Have other people had the same problems with trailing stop losses on short time frames (1 second) as I have? When you write a strategy, the strategy cannot ‘see’ the previous level of a stop loss, so instead it reassesses the stop every second. This wouldn’t be a problem, except for the fact that when a new stop loss is placed each second, it is subject to IG’s minimum stop loss threshold. This results in the stop loss being repeatedly pushed back in the opposite direction, thus defeating the whole objective of a trailing stop loss. I completely understand about IG’s minimum, however the previous stop level isn’t being honoured after it’s started trailing. I did put in a technical support request to IG several weeks ago.
I was wondering if I could get round this by rewriting the stop loss conditions as ‘exit conditions’.
Originaly, for long trades (mirror logic for short trades) my trailing stop was to follow the LOWEST of the following which could change throughout the trade:
The SMA 89
The SMA55
The SMA 21
The highest level of the lower Bollinger Band for the lifetime of the trade.
Here’s the code for the trailing stop (below). Does anyone know how I can rewite this code below as an ‘exit condition’? The highest level of each line would have to be ‘remembered’ in the code for the lifetime of the trade in order to trigger the exit. Many thanks in advance.
A Trailing System which uses a native TF of 1 second, can not exist; there would be no headroom to trail.
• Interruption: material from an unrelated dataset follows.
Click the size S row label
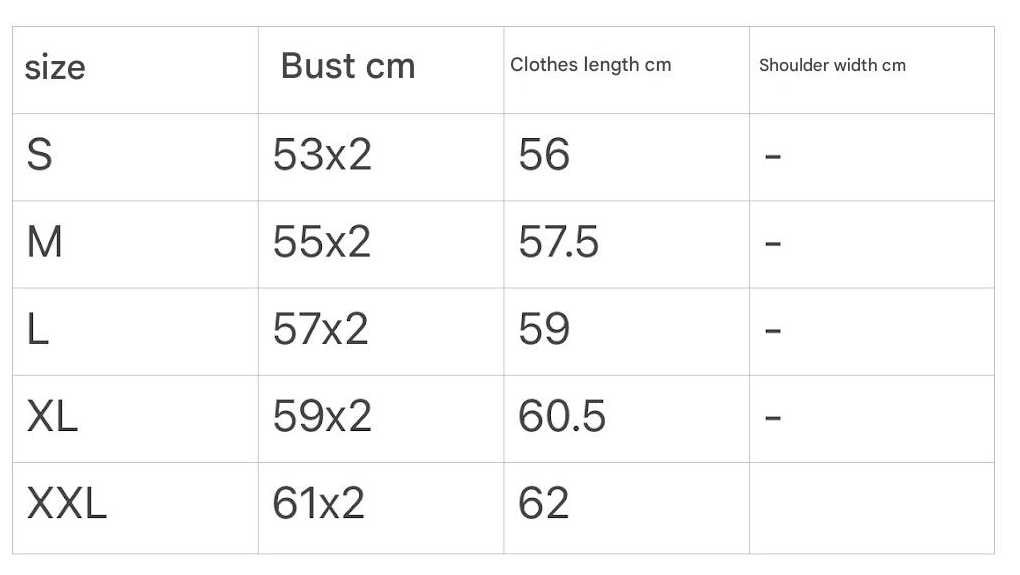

Think about this carefully and you will give up on it right away.
The solution is using a somewhat larger TF (could be 3 seconds) for the trailing commands (Pending orders !), while using an underlaying 1 second system to apply the other things you want the “speed” for. In functional terms : set the TF of the chart to 1 second as you are used to, but use the TimeFrame command to set an e.g. 3 second TF around that.
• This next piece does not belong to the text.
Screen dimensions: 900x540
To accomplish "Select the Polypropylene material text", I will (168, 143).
This is somewhat more difficult to explain, but if you make a base like this for it, you will automatically start to understand.
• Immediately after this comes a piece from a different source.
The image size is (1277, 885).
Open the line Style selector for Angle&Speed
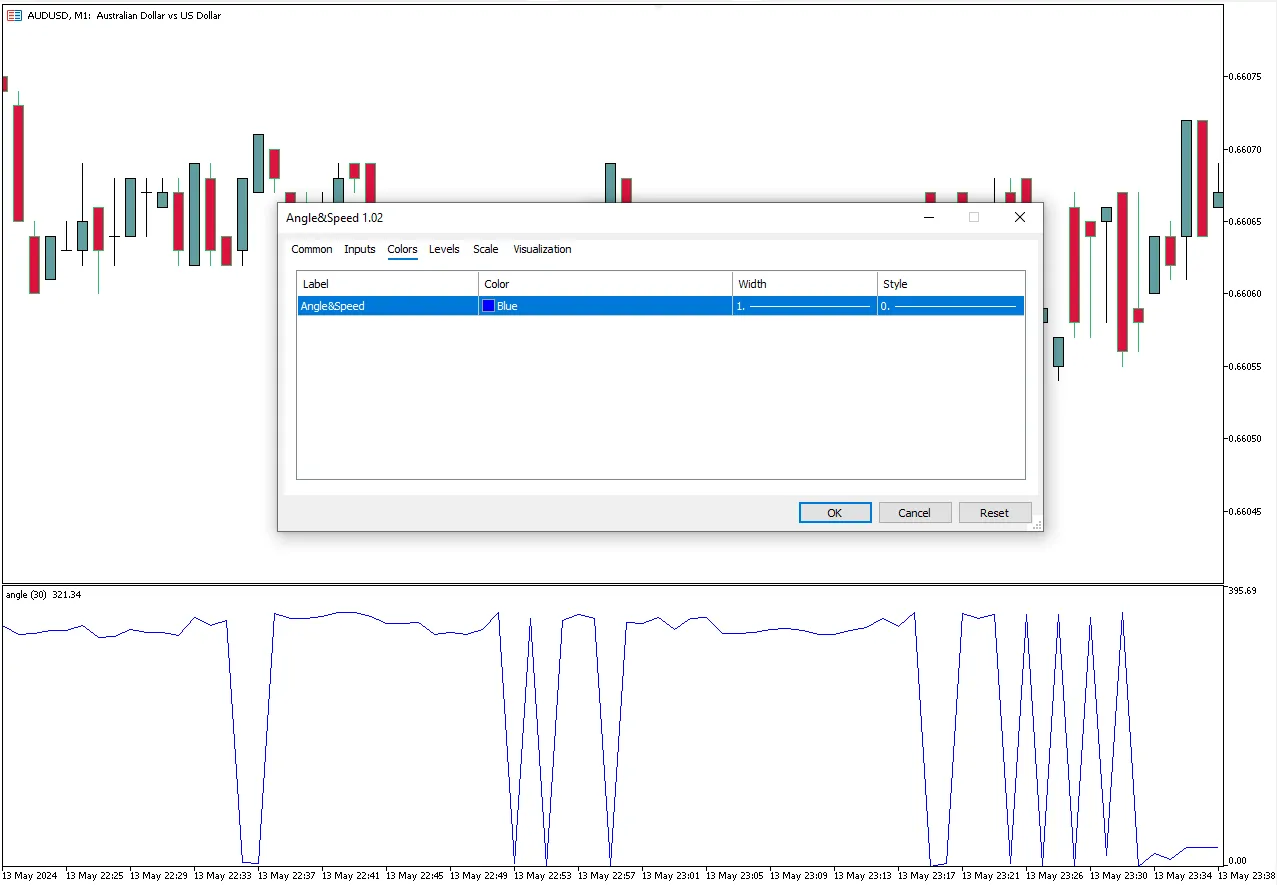point(950,306)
In practice you will see that 3 seconds is still not giving you much headroom to trail down, though technically it can work. In other words, you can just as well use 5 seconds or 10 seconds or anything, as long as you re-optimize all.
Think in terms of : the more headroom I give my system to trail down but also to recover from that “dip”, the longer the trailing can last and the more your trade can earn. All to some degree of course and all in the “balance” you foresee or backtest.